* Estratto del testo *
===

Una lavoratrice ha impugnato il licenziamento per giustificato motivo oggettivo comunicatole nel marzo 2024 e ritenuto illegittimo per l’insussistenza del motivo economico posto a base della decisione aziendale e per la violazione dell’obbligo di repêchage. La lavoratrice, affermando di aver lavorato senza soluzione di continuità e indifferentemente alle dipendenze di due società, ha chiesto anche l’accertamento della decorrenza del rapporto di lavoro da un momento antecedente alla sua formalizzazione e dello svolgimento, sin dall’inizio, di mansioni superiori rispetto a quelle del livello riconosciutole (dal 4° livello al 2° livello). Inoltre ha richiesto la reintegra nel posto di lavoro e il pagamento di tutte le differenze retributive e contributive negli anni maturate. Il Tribunale di Napoli, con la sentenza 4210/2025 del 28 maggio, ha accolto il ricorso e condannato il datore di lavoro alla reintegra e al pagamento di una indennità risarcitoria corrispondente all’ultima retribuzione di riferimento per il calcolo del Tfr, nella misura massima di dodici mensilità, oltre a tutte le differenze retributive e contributive calcolate dall’inizio del rapporto di collaborazione con la società e alle spese legali. A fondamento della sua decisione, il Tribunale ha posto l’accertamento dell’unicità del centro di imputazione del rapporto di lavoro, rispetto alle due società convenute, sulla base della quale avrebbero dovuto essere valutati sia la situazione di esubero di personale posta a fondamento del licenziamento, sia l’obbligo di repêchage. Nella fattispecie, invece, la valutazione da parte del datore di lavoro era stata fatta con riferimento alla sola società, di cui la lavoratrice risultava formalmente dipendente. In particolare il Tribunale, secondo il consolidato orientamento della Suprema corte (22509/2024) ha ritenuto che vi fosse una sovrapposizione funzionale e gestionale in presenza di «elementi di collegamento fra le due società che hanno travalicato, per caratteristiche e finalità, le connotazioni di una mera sinergia tra le stesse, per sconfinare in una compenetrazione di mezzi e di attività, sintomatica della sostanziale unicità soggettiva»; elementi tra cui:
- la stessa sede operativa, dove i dipendenti lavoravano (“in un openspace”) senza distinzione tra loro per le due società;
- lo stesso amministratore unico, che deteneva il 100% delle quote di una società ed era anche amministratore dell’altra e che impartiva direttive a tutto il personale, «senza alcuna differenziazione tra i dipendenti e collaboratori dell’una e dell’altra società»;
- la stessa attività materiale, diretta alla stessa clientela e con gli stessi obiettivi di carattere economico;
- lo stesso dominio di posta elettronica per tutti i dipendenti;
i medesimi interlocutori interni, con cui collaboratori e dipendenti si interfacciavano quotidianamente nella gestione degli stessi progetti, sotto un unico coordinamento.
A giudizio del Tribunale, dunque, la mancata valutazione in relazione all’insieme dei dipendenti delle due società (cioè dell’unico centro di imputazione) dell’esubero di personale e del repêchage, determina l’insussistenza del fatto materiale in base all’articolo 3, comma 2, legge 23/2015, posto a base del licenziamento per giustificato motivo oggettivo (ossia il motivo economico addotto) e consente l’applicazione della tutela reintegratoria, sulla scorta della sentenza della Corte costituzionale 128/2024, con l’indennità risarcitoria determinata nel massimo. Il Tribunale ha condannato le società anche al pagamento delle differenze retributive (e contributive), riconoscendo sia la decorrenza del rapporto di lavoro subordinato sin dall’inizio della collaborazione con la lavoratrice, che l’erroneità dell’inquadramento contrattuale.

===

(Voci di dati salvate)
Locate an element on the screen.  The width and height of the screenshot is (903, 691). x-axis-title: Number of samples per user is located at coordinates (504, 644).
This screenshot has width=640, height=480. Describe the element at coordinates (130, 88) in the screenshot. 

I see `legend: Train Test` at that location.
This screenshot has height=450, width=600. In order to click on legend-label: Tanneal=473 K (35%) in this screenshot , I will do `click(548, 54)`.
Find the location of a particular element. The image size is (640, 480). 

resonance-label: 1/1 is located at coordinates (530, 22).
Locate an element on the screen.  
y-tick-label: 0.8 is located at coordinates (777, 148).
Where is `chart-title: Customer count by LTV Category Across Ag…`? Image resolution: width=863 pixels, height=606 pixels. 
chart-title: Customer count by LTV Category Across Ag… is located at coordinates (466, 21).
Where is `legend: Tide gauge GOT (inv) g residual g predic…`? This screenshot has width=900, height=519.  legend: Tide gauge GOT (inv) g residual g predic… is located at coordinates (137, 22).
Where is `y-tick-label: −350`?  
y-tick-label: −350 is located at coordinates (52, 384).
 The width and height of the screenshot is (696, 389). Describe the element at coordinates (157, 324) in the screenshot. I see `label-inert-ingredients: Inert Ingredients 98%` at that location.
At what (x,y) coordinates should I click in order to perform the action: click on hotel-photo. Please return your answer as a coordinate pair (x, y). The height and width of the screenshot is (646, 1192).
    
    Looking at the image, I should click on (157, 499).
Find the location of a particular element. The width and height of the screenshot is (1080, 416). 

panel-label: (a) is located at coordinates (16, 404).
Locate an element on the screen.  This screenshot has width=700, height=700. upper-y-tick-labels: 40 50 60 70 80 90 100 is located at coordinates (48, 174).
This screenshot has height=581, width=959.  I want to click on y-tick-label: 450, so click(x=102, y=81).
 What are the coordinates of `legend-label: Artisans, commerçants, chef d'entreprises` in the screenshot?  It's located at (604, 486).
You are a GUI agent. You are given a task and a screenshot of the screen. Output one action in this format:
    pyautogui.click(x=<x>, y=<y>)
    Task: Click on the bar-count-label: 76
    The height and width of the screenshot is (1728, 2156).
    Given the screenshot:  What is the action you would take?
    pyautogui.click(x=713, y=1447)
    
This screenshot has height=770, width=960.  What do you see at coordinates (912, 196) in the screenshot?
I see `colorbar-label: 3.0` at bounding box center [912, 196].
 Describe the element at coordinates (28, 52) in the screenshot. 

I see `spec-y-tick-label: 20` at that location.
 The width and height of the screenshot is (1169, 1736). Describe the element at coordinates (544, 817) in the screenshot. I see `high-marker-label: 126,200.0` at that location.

===

* Compito da svolgere *
Puoi ritrascrivere parola per parola il passo del testo sul licenziamento impugnato che si apre con le parole "A giudizio del" e si chiude con "l’erroneità dell’inquadramento contrattuale."?

* Esito del compito *
A giudizio del Tribunale, dunque, la mancata valutazione in relazione all’insieme dei dipendenti delle due società (cioè dell’unico centro di imputazione) dell’esubero di personale e del repêchage, determina l’insussistenza del fatto materiale in base all’articolo 3, comma 2, legge 23/2015, posto a base del licenziamento per giustificato motivo oggettivo (ossia il motivo economico addotto) e consente l’applicazione della tutela reintegratoria, sulla scorta della sentenza della Corte costituzionale 128/2024, con l’indennità risarcitoria determinata nel massimo. Il Tribunale ha condannato le società anche al pagamento delle differenze retributive (e contributive), riconoscendo sia la decorrenza del rapporto di lavoro subordinato sin dall’inizio della collaborazione con la lavoratrice, che l’erroneità dell’inquadramento contrattuale.